Libano, le mie tre missioni – di Bruno Petrucci
Libano, un paese che mi ha catturato l’anima. E solo in Libano poteva accadere un incidente (?) come quello che si è verificato.
La mia prima missione si svolse nel 2008, lo ricordo bene a dispetto della mia labile memoria, perché mentre da Beirut parlavo su skype con Maurizio ad Hargeisa si sentì un boato, ad Hargeisa, e Maurizio chiuse dicendo “ti richiamo”, e furono le uniche 3 autobombe che si siano mai verificate in Somaliland.
Dunque prima missione, a Marjayoun, al confine con le alture del Golan occupate da Israele, dove un anno prima Israele aveva tentato un invasione, respinta soprattutto grazie ad Hezbollah, che con i suoi cunicoli e le armi nascoste (armi, non fuochi artificiali) riusciva ad attaccare le truppe d’invasione alle spalle.
E lì cominciò la missione UNIFIL con l’Italia al comando. Mentre l’autista mi portava in giro il primo giorno, per una prima veloce ricognizione del territorio, notai un affioramento di calcari e, come per il primo bagno di stagione al mare, feci fermare l’auto e mi lanciai sull’affioramento tra i vani tentativi di stopparmi dell’autista. Quando tornai, dopo aver preso le mie misure e mappato il punto, chiesi all’autista perché non voleva che andassi in su quella collinetta.
“Qui è zona a prevalenza Hezbollah. Loro scavano cunicoli, depositi sotterranei. Io non conosco queste cose, perciò è bene che tu aspetti domani, quando ci sarà il tuo accompagnatore, che potrà dirti dove si può andare e dove no”.
“E’ sciita?” “No, druso, ma ha buoni rapporti con tutti”.
Così potei muovermi nei giorni seguenti su tutto il territorio senza problemi, ma mai prima di aver fatto colazione con una specie di pizza, cotta su un forno a cupola, con uova o formaggio libanese (Labneh). Ad ogni riunione i vari sindaci o funzionari della agenzia idrica, mi offrivano di default caffè e poi sigaretta.
Se non fumi e non bevi caffè non sei un uomo. E quindi m’innamorai subito del paese. Paese da pochi anni uscito dalla guerra civile, in Libano coesistono molte etnie religiose che avevano dato luogo, con “l’aiuto” di Israele ad una sanguinosa guerra civile durata 15 anni e finita nel ’95. Eppure, vedevo un paese in cui le minigonne coabitavano con il velo, con i top, i jeans e gli abiti neri lunghi.

- _Esercizio breve 1_: Nel racconto sulle missioni in Libano, in che anno si svolse la prima missione?
- _Esercizio breve 2_: Elenca tutti i capi di abbigliamento che il racconto sulle missioni in Libano cita nell'ultima frase.
- _Esercizio breve 3_: Prosegui il racconto sulle missioni in Libano a partire dall'ultima frase riportata.

- _Dati forniti_:
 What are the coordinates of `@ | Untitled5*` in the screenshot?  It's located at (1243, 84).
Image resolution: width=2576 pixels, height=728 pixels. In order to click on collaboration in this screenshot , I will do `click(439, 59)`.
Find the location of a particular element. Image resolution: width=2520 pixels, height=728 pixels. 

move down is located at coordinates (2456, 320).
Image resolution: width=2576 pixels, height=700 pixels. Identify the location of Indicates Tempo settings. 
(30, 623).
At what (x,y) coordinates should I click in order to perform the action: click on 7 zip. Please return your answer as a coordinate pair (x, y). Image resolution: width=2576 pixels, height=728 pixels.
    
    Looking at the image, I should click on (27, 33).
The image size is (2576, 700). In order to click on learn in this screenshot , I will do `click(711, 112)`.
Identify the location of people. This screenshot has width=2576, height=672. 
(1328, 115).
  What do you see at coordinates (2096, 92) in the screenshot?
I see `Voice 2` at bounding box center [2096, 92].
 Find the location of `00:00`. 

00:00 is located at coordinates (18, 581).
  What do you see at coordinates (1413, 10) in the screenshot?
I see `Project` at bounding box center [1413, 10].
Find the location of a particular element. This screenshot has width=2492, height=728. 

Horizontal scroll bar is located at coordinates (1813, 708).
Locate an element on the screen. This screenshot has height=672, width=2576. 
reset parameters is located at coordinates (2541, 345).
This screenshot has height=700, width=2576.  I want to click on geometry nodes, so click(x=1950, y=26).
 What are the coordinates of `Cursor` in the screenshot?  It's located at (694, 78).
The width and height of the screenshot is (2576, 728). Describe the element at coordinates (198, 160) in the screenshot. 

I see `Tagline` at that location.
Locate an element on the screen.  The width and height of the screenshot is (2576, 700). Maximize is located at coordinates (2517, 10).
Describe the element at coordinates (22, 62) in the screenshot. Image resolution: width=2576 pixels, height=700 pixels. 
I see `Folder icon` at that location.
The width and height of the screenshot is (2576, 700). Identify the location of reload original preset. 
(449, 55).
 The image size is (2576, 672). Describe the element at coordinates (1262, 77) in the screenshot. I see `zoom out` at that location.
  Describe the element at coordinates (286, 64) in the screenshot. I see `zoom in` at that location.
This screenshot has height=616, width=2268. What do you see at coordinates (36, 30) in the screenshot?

- _Risposta corretta 1_: Nel 2008.

- _Risposta corretta 2_: Minigonne, velo, top, jeans, abiti neri lunghi.

- _Risposta corretta 3_:
Nelle mie squadre geofisiche c’erano operai di diversa appartenenza, così come negli uffici della ONG per cui lavoravo (Africa 70). Una segretaria sciita, usciva di casa con scarpe basse e vestito nero ed arrivava in ufficio con tacco 12 e minigonna. Non avevo mai visto prima, se non ad Ambon in Indonesia, una simile convivenza pacificamente accettata. Nella zona centrale in cui abitavo c’erano due supermercati della stessa catena, uno nella zona cristiana maronita ed una in zona sciita. In uno c’erano salumi ed alcolici nell’altro no, così, semplicemente. Ma nessuno nega che il fuoco covi sotto la cenere, anche perché il Libano è il punto focale del medio oriente e ha su di sé molti sguardi.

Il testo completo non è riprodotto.